Texte à lire:
Cette journée là, je n'étais pas le seul à affronter ''l'ours''. Les Canadiens étaient en action en après-midi contre les Bruins et à chaque station de ravitaillement, une fois passé midi et demie, heure de début du match, je demandais s'ils avaient un signal. Négatif à chaque station... Je demanderai une fois la ligne d'arrivée franchie...

Je fini par atteindre la station Anthony Wayne à nouveau. 64 km de complétés. Plus que 16. D'autres coureurs me demandent: how are you feeling? Je leur répond: closer to the end! ;)

Les 16 derniers kilomètres n'étaient pas très techniques, malgré quelques bonnes montées, mais très bouetteuses, à l'image de l'ensemble du parcours. J'avais hâte d'arriver plus que jamais!

Une fois passé la station située à 75km, je sentais que j'approchais. Un coureur du 50km devant moi était complètement hystérique à l'idée d'approcher de la ligne d'arrivée et criait de joie. Quel beau moment positif!
Un peu plus loin, je regarde ma montre et je vois 10h48minutes. Nous sommes en descente et j'accélère drastiquement le pas en pensant qu'il s'agissait peut-être d'une des dernières descente avant de passer dans le tunnel sous la route et finalement dans le gazon jusqu'à l'arche d'arrivée. Au bas de la côte... une autre montée! Ce n'est définitivement pas fini tant que ce n'est pas fini!

Consignes:
1) Résumez plus brièvement le paragraphe du texte à lire qui commence par « Cette journée là », en conservant ses faits principaux.
2) Les affirmations suivantes s'accordent-elles avec le texte à lire ? Répondez par oui ou par non, en citant chaque fois les mots du texte qui tranchent.
(a) Les Canadiens jouaient contre les Bruins.
(b) Les 16 derniers kilomètres étaient très techniques.
(c) La station Anthony Wayne se trouvait au 75e kilomètre.
3) D'après le texte à lire, à quelle heure le match des Canadiens commençait-il ?

Données enregistrées:
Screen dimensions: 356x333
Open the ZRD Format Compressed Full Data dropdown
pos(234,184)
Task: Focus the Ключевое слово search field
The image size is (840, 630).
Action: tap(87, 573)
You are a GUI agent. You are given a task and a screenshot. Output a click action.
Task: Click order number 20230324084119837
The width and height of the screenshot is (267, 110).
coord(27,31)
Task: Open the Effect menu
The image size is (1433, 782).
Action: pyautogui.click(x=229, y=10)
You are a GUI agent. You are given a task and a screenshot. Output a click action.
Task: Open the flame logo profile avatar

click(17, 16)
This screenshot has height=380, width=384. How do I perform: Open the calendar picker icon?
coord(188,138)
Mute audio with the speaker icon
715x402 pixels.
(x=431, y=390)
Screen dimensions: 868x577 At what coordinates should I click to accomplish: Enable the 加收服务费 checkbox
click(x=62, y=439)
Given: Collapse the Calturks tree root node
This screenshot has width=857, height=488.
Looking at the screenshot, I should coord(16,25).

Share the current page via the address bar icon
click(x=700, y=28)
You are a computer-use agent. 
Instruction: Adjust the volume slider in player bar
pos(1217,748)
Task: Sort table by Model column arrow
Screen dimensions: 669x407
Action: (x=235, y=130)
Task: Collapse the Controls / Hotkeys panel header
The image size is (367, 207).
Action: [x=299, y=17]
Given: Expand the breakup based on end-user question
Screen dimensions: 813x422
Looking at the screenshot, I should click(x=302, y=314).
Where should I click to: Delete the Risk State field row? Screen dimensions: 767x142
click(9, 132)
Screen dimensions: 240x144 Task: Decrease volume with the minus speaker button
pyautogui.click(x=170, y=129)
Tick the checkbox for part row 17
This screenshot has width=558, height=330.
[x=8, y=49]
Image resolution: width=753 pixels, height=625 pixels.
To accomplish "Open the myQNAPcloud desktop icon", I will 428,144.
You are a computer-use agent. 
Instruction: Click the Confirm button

Réponses:
1) Ce jour-là, les Canadiens jouaient contre les Bruins en après-midi. À partir de midi et demie, heure du début du match, je demandais à chaque station de ravitaillement s'il y avait un signal, toujours sans succès, et je comptais redemander une fois l'arrivée franchie.

2)
(a) Oui : « Les Canadiens étaient en action en après-midi contre les Bruins ».
(b) Non : « Les 16 derniers kilomètres n'étaient pas très techniques ».
(c) Non : « Je fini par atteindre la station Anthony Wayne à nouveau. 64 km de complétés. »

3) À midi et demie.